Wall of Silence

12.05.135:45 AM ET

America’s Honor Killing Epidemic

Ayaan Hirsi Ali’s foundation is teaching educators and law enforcement how to recognize warning signs of ‘honor violence’ in U.S. immigrant communities.

Iraqi-born Noor Almaleki was 20 years old when her father killed her, running her over in his car—a fatal punishment for dishonoring her family by attempting to assimilate to Western culture.

Almaleki was raised in the United States, but her parents expected her to adhere to her native country’s cultural standards. Almaleki’s inevitable adoption of American values—from her interest in boys, makeup, and rock music to her quest for financial independence—ultimately led to her demise at the hands of her own father, who was eventually convicted of second-degree murder in the case.

Local law enforcement officers concluded that Almaleki’s death was an “honor killing,” an act of violence against women committed to protect the honor of their families and communities. While seemingly an antiquated custom, honor violence is a very real issue throughout the Western world among immigrant families from countries like Afghanistan, Iraq, Pakistan, Sri Lanka, Egypt, Bangladesh and India.

“Shame to a family is like an infectious disease," women’s rights activist Ayaan Hirsi Ali explained at her eponymous AHA Foundation’s annual conference in New York City on Tuesday. “Once a family is shamed, they are quarantined from the community—not just the immediate family but the entire bloodline.”

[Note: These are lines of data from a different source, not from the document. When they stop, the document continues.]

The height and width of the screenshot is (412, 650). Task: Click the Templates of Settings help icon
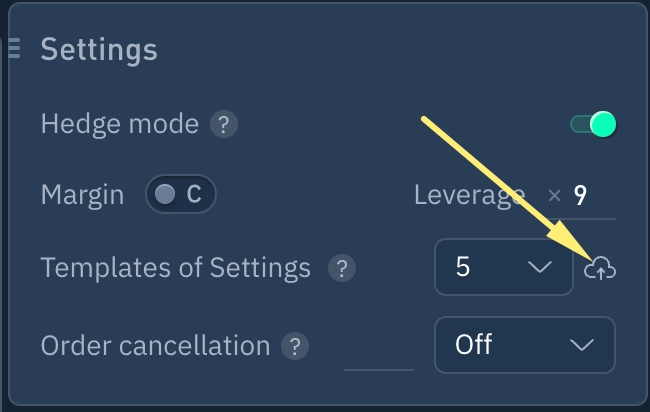click(342, 268)
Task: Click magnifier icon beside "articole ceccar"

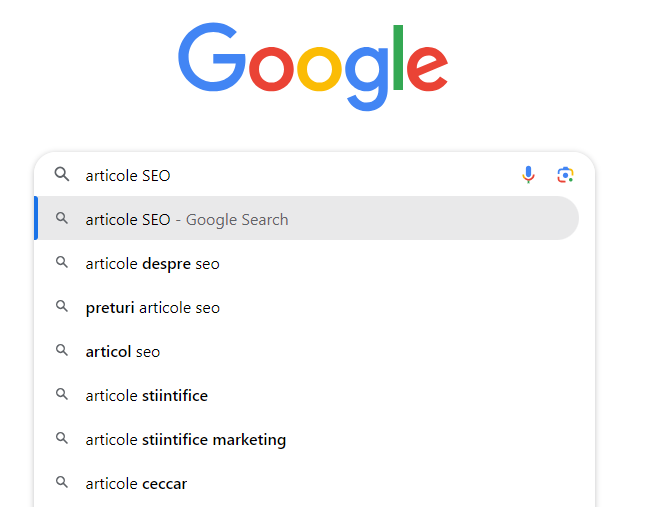Action: 62,483
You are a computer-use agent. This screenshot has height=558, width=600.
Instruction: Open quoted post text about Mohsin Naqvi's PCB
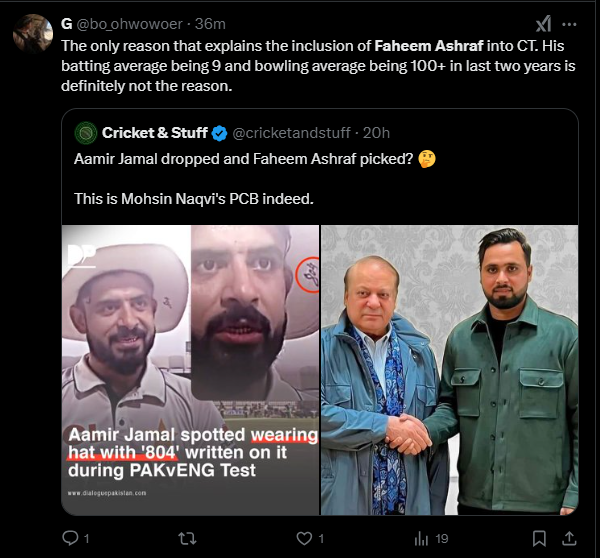pos(194,199)
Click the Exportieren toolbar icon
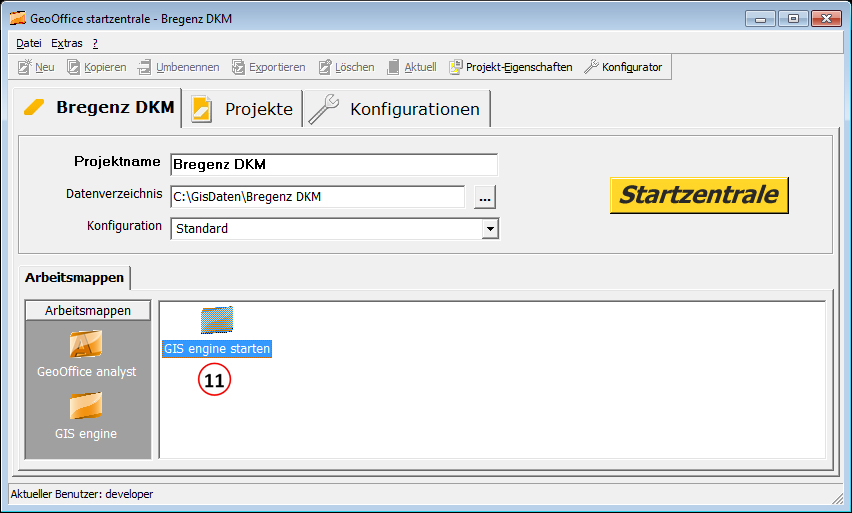852x513 pixels. pyautogui.click(x=239, y=67)
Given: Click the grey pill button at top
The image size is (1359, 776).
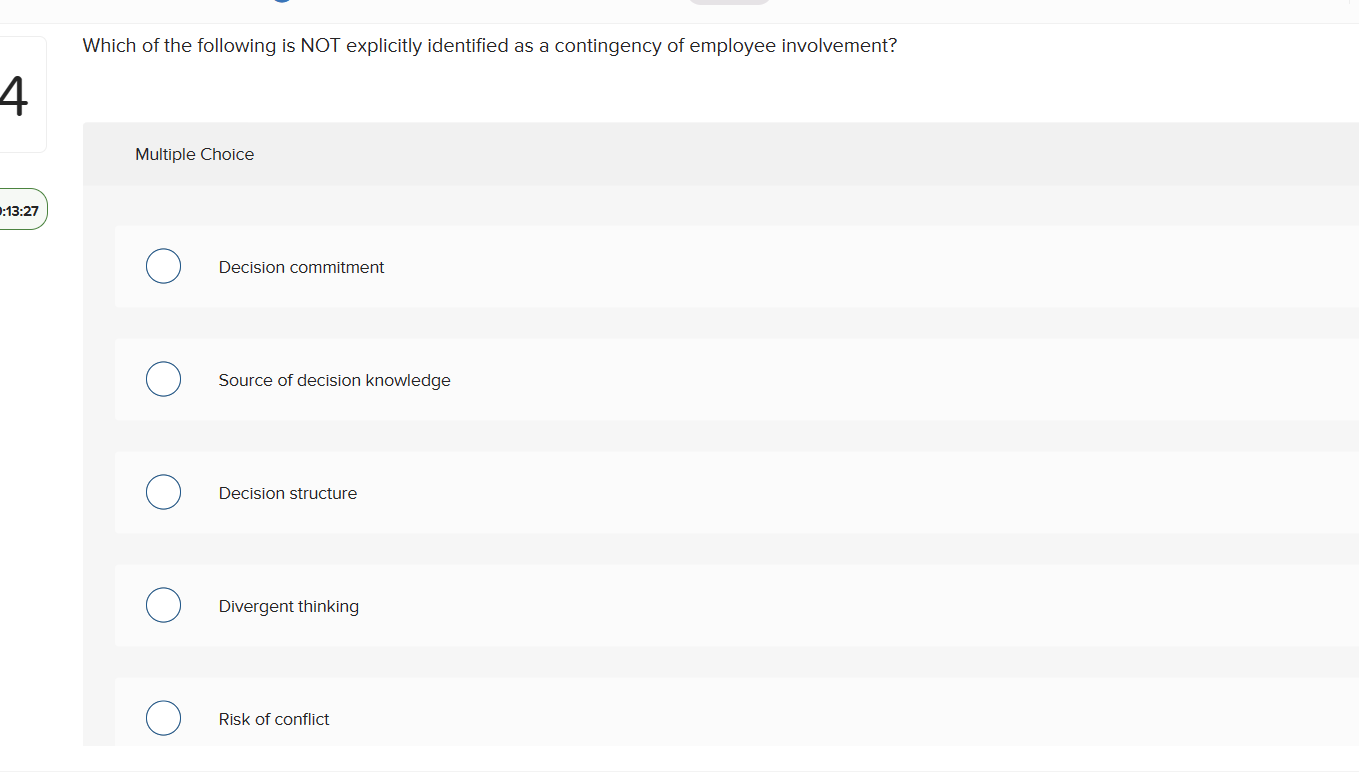Looking at the screenshot, I should point(728,4).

The United Nations estimates that 5,000 women die from honor killings every year. The number of annual deaths in the U.S are unknown simply because there has been no national effort to gather these statistics. “How many girls need to die before we establish data-collecting mechanisms?” asked Ali.

Indeed, these crimes are conceptually foreign in the Western world, their prevalence long overlooked in the United States’ Middle Eastern communities. For Arizona detectives Christopher Boughey and Jeff Balson, the Almaleki case was their first encounter with an honor killing—but certainly not their last. The two have since paired up with AHA to rally other law enforcement officials, social service providers, health care workers and educators around recognizing and responding to this particular type of violence against women.

“Honor violence is where domestic violence was 25 years ago,” said Boughey. “Back in the day we looked at domestic violence as a family problem, and that’s what we’re doing now with honor violence. We know it’s bad but we don’t want to mess with it because we don’t want to make anyone feel uncomfortable.”

“A crime is a crime, regardless the victim’s background and family dynamics,” said Boughey.

Honor violence can be sparked by a variety of actions, be it resistance to a forced marriage, socializing with male friends or wearing modern, and therefore inappropriate, clothing. Regardless of the specific trigger, all honor violence—which ranges from physical and emotional abuse, harassment, stalking, imprisonment, sexual abuse and physical violence to murder—is carried out as an attempt to control or punish a young woman who acts in a way that violates her family’s religious or cultural norms.

At Tuesday’s conference, Ali, Boughey and Balson discussed the best practices for recognizing the signs of honor violence and how to work with victims and the obstacles involved. In addition to getting over the fear of cultural insensitivity, educators and law enforcement should always take seriously reports by potential honor violence victims of disputes with parents—often over seemingly insignificant things like clothing or friends. Family members and even non-relatives within the same cultural community must be approached with caution, as anyone who shares the same beliefs as the abuser may sympathize with them and put the victim in further danger. This often also means avoiding social workers or translators who had the same upbringing as the victim and may side with the parents. Victims tend to be inconsistent, going back on their claims out of fear of retribution. They must be followed up on constantly, even if they insist things are okay, and provided with a code word to use in case of imminent danger.

The Almaleki case was not an isolated incident, but just one of many that occur throughout the U.S., where, Hirsi said, the justice system—along with administrators and educators—are ill-equipped to handle these criminal acts. “Honor violence isn’t a cultural issue or a race issue,” said Boughey. “It’s a human rights issue.”